[[ The input, beginning ]]
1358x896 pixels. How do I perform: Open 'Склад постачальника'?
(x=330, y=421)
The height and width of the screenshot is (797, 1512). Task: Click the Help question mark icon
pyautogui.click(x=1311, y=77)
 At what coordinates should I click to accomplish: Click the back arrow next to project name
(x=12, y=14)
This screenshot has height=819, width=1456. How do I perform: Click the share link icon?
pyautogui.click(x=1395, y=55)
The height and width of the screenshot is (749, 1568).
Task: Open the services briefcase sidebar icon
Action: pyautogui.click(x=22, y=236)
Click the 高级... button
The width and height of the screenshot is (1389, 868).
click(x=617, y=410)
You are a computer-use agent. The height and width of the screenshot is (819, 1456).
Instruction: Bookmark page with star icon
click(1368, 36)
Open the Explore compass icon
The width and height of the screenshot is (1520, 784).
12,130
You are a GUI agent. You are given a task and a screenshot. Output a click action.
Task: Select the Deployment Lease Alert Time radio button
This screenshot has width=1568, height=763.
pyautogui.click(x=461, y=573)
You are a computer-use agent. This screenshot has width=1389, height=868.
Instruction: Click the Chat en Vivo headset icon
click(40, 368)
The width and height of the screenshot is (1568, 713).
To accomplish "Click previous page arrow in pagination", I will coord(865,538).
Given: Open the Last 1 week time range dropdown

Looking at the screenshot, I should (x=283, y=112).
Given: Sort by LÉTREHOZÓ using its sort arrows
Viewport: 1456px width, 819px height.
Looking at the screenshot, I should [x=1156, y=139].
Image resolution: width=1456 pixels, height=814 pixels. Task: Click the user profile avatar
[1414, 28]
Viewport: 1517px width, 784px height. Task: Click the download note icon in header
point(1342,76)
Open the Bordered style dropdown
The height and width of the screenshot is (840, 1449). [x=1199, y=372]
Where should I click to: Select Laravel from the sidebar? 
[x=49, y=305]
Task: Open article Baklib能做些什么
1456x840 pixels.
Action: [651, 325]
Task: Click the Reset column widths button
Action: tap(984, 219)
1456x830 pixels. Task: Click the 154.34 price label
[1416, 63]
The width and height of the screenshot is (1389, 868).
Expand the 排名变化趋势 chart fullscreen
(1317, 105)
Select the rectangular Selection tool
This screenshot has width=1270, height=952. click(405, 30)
[[ The input, end ]]
Your objective ->
Give back the whole listing above. Keep every character the same.

Response to this task ->
1358x896 pixels. How do I perform: Open 'Склад постачальника'?
(x=330, y=421)
The height and width of the screenshot is (797, 1512). Task: Click the Help question mark icon
pyautogui.click(x=1311, y=77)
 At what coordinates should I click to accomplish: Click the back arrow next to project name
(x=12, y=14)
This screenshot has height=819, width=1456. How do I perform: Click the share link icon?
pyautogui.click(x=1395, y=55)
The height and width of the screenshot is (749, 1568).
Task: Open the services briefcase sidebar icon
Action: pyautogui.click(x=22, y=236)
Click the 高级... button
The width and height of the screenshot is (1389, 868).
click(x=617, y=410)
You are a computer-use agent. The height and width of the screenshot is (819, 1456).
Instruction: Bookmark page with star icon
click(1368, 36)
Open the Explore compass icon
The width and height of the screenshot is (1520, 784).
12,130
You are a GUI agent. You are given a task and a screenshot. Output a click action.
Task: Select the Deployment Lease Alert Time radio button
This screenshot has width=1568, height=763.
pyautogui.click(x=461, y=573)
You are a computer-use agent. This screenshot has width=1389, height=868.
Instruction: Click the Chat en Vivo headset icon
click(40, 368)
The width and height of the screenshot is (1568, 713).
To accomplish "Click previous page arrow in pagination", I will coord(865,538).
Given: Open the Last 1 week time range dropdown

Looking at the screenshot, I should (x=283, y=112).
Given: Sort by LÉTREHOZÓ using its sort arrows
Viewport: 1456px width, 819px height.
Looking at the screenshot, I should [x=1156, y=139].
Image resolution: width=1456 pixels, height=814 pixels. Task: Click the user profile avatar
[1414, 28]
Viewport: 1517px width, 784px height. Task: Click the download note icon in header
point(1342,76)
Open the Bordered style dropdown
The height and width of the screenshot is (840, 1449). [x=1199, y=372]
Where should I click to: Select Laravel from the sidebar? 
[x=49, y=305]
Task: Open article Baklib能做些什么
1456x840 pixels.
Action: [651, 325]
Task: Click the Reset column widths button
Action: tap(984, 219)
1456x830 pixels. Task: Click the 154.34 price label
[1416, 63]
The width and height of the screenshot is (1389, 868).
Expand the 排名变化趋势 chart fullscreen
(1317, 105)
Select the rectangular Selection tool
This screenshot has width=1270, height=952. click(405, 30)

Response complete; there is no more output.